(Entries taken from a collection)

* * * * * * *

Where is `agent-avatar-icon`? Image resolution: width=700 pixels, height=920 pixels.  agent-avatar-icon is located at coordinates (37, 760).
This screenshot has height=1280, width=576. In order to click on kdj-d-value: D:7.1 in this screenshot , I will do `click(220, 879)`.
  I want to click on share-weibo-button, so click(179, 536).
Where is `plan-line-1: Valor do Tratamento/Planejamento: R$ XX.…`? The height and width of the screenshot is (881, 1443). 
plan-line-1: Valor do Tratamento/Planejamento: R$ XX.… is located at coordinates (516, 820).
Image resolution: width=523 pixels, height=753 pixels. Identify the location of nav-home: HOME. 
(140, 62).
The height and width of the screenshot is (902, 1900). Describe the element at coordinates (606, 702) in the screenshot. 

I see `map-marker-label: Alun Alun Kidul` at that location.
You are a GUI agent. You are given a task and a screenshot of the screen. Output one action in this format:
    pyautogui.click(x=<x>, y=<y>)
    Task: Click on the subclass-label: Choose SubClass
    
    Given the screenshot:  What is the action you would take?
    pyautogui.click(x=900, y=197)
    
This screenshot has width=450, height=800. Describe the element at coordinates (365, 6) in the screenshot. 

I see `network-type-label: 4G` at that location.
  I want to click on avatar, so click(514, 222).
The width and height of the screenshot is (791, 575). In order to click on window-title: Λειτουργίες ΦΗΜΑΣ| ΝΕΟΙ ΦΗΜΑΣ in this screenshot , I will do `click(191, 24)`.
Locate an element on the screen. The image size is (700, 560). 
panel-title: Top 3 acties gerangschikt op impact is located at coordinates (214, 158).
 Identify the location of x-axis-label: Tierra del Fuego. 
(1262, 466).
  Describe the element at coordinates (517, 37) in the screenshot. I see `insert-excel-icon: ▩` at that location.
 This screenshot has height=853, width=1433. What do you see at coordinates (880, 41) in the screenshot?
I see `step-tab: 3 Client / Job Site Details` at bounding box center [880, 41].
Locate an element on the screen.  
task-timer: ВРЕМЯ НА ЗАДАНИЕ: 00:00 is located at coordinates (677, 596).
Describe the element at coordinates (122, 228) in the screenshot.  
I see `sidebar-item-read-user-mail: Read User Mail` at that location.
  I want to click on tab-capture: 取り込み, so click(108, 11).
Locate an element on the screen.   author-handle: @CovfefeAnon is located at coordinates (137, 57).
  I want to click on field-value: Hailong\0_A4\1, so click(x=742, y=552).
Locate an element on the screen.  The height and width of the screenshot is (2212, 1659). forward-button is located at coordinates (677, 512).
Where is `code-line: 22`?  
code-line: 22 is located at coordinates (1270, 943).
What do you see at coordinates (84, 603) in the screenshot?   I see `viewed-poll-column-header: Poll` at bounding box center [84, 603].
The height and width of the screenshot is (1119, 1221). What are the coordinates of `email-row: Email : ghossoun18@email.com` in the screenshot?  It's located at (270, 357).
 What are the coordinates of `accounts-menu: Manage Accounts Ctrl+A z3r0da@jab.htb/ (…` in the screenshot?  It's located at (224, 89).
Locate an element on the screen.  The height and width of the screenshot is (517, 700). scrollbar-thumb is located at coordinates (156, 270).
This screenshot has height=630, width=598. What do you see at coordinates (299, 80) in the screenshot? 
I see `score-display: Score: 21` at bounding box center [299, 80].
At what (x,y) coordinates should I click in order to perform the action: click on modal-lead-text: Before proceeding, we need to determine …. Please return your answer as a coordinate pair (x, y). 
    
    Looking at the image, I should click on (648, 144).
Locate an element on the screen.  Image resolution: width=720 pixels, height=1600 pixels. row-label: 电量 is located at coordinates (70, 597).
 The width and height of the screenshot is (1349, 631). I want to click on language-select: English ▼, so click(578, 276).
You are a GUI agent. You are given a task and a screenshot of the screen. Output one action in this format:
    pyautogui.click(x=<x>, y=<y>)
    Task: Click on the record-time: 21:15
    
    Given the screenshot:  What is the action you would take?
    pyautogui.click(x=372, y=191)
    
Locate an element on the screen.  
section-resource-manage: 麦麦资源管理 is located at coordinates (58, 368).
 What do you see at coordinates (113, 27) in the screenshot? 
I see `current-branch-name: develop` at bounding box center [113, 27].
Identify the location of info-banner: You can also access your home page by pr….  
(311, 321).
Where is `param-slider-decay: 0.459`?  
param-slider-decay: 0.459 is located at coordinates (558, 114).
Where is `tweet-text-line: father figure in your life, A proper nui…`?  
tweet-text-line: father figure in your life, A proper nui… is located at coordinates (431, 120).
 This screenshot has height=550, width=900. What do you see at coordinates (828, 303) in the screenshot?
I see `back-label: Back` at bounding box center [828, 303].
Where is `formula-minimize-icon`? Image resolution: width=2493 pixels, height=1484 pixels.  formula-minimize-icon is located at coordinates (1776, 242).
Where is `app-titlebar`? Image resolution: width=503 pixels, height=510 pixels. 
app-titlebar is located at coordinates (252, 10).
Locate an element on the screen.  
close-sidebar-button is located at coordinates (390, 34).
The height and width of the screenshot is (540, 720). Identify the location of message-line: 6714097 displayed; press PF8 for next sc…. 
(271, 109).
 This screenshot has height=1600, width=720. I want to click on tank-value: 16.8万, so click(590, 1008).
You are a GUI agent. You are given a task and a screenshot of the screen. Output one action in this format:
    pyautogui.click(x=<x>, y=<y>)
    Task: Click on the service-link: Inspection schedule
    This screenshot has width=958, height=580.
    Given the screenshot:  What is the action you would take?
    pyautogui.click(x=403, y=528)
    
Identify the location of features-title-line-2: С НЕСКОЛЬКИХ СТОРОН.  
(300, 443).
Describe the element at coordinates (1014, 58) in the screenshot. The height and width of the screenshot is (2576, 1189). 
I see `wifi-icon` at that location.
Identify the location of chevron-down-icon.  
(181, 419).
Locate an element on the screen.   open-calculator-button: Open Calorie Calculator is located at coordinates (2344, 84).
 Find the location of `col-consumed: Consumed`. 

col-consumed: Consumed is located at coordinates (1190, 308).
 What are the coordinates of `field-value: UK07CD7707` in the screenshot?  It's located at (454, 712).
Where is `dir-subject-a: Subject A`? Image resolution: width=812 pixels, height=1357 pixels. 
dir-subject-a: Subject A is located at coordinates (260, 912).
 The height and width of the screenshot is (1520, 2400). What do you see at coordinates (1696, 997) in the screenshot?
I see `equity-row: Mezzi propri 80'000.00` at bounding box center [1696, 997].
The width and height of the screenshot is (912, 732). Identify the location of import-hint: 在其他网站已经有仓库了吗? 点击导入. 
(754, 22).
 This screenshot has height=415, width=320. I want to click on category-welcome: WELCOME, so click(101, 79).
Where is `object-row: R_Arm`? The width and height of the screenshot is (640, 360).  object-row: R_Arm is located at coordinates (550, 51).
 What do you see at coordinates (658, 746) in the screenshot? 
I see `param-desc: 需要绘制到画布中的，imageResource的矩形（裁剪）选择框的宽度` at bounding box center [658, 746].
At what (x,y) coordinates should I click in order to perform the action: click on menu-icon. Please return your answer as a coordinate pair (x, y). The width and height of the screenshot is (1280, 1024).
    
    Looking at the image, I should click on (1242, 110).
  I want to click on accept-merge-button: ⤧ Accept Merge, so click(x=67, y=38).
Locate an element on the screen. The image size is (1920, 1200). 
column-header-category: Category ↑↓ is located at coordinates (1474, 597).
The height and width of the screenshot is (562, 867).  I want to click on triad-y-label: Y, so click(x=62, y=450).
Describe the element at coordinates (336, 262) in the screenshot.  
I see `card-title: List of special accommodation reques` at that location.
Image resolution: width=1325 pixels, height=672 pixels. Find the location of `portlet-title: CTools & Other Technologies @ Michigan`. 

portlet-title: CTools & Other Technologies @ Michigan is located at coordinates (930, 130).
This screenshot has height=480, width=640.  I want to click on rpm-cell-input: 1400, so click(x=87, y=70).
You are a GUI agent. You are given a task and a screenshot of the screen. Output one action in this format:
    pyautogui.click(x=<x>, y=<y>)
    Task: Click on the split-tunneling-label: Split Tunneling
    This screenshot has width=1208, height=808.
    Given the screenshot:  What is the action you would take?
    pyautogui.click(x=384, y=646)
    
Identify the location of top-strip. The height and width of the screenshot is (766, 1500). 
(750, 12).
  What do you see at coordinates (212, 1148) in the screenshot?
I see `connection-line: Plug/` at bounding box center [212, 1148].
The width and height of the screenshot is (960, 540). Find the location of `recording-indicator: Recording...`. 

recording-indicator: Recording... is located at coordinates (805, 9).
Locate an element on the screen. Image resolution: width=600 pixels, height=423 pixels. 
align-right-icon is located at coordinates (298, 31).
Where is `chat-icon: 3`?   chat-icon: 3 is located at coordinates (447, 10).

* * * * * * *

§ **WHAT THIS TASK INVOLVES**: Extract the lines running from the line containing "Locate an element on the screen. Image" through the end of the records, and reproduce them verbatim.

§ **RESPONSE**:
Locate an element on the screen. Image resolution: width=600 pixels, height=423 pixels. 
align-right-icon is located at coordinates (298, 31).
Where is `chat-icon: 3`?   chat-icon: 3 is located at coordinates (447, 10).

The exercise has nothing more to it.